RAW DATA Block Start
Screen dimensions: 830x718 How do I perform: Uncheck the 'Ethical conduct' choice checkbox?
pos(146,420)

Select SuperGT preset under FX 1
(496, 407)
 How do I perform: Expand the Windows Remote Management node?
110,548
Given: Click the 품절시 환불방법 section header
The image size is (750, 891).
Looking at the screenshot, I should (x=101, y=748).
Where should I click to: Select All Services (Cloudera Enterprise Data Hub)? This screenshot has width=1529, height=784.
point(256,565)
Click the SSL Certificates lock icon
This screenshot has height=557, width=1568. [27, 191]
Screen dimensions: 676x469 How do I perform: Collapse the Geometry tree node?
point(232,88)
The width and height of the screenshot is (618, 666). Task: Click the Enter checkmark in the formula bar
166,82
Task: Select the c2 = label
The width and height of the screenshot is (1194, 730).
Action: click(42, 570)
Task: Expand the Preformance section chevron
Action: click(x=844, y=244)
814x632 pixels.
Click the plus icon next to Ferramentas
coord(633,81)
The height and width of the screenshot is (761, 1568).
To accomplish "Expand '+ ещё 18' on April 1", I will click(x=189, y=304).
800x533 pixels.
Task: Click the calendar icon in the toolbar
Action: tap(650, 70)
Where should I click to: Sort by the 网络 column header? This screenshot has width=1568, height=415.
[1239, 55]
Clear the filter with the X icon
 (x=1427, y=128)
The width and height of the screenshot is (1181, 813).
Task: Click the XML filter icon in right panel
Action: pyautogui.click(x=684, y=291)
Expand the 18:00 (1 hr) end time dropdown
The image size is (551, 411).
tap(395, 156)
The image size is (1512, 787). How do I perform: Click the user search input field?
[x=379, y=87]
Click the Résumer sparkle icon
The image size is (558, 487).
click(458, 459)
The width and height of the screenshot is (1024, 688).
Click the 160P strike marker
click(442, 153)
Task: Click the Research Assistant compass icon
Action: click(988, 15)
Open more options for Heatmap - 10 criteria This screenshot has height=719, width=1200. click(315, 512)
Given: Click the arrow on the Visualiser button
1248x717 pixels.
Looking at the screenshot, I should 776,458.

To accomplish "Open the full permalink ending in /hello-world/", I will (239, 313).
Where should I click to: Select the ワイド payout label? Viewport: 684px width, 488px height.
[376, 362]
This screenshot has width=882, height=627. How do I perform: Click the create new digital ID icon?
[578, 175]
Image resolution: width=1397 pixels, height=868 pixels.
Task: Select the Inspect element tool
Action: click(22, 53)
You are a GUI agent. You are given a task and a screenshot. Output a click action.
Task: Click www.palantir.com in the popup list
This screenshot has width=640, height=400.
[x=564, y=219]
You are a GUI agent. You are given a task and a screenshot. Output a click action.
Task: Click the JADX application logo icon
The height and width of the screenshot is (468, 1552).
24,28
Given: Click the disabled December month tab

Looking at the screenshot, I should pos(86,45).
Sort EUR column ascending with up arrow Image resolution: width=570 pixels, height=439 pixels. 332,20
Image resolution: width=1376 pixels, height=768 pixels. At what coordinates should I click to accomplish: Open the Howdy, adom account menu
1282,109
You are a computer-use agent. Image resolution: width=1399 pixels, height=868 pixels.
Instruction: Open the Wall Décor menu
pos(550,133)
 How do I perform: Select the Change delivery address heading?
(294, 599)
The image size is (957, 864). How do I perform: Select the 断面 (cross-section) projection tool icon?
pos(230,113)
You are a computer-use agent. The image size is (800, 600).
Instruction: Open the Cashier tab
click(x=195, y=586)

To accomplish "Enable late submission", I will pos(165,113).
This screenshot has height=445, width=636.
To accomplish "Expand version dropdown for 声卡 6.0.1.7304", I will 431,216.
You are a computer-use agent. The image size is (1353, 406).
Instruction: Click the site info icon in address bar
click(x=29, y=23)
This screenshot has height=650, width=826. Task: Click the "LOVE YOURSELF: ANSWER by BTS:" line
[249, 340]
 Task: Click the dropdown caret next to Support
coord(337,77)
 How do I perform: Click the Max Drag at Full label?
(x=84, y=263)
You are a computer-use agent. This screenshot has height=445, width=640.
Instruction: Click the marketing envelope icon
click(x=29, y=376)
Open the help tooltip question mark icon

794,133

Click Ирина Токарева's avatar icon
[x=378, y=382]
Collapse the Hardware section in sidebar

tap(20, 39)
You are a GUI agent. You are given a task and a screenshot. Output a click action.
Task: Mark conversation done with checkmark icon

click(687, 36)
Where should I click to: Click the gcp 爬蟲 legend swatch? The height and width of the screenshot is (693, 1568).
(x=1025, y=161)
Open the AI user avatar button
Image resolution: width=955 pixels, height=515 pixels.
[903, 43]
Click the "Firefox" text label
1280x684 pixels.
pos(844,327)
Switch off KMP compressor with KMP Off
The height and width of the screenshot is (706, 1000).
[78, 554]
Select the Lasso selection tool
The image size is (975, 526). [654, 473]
RAW DATA Block End
WHAT TO DO: A single figure is required: the number of lines in the data where the word "computer" occurs.

TASK SOLUTION: 4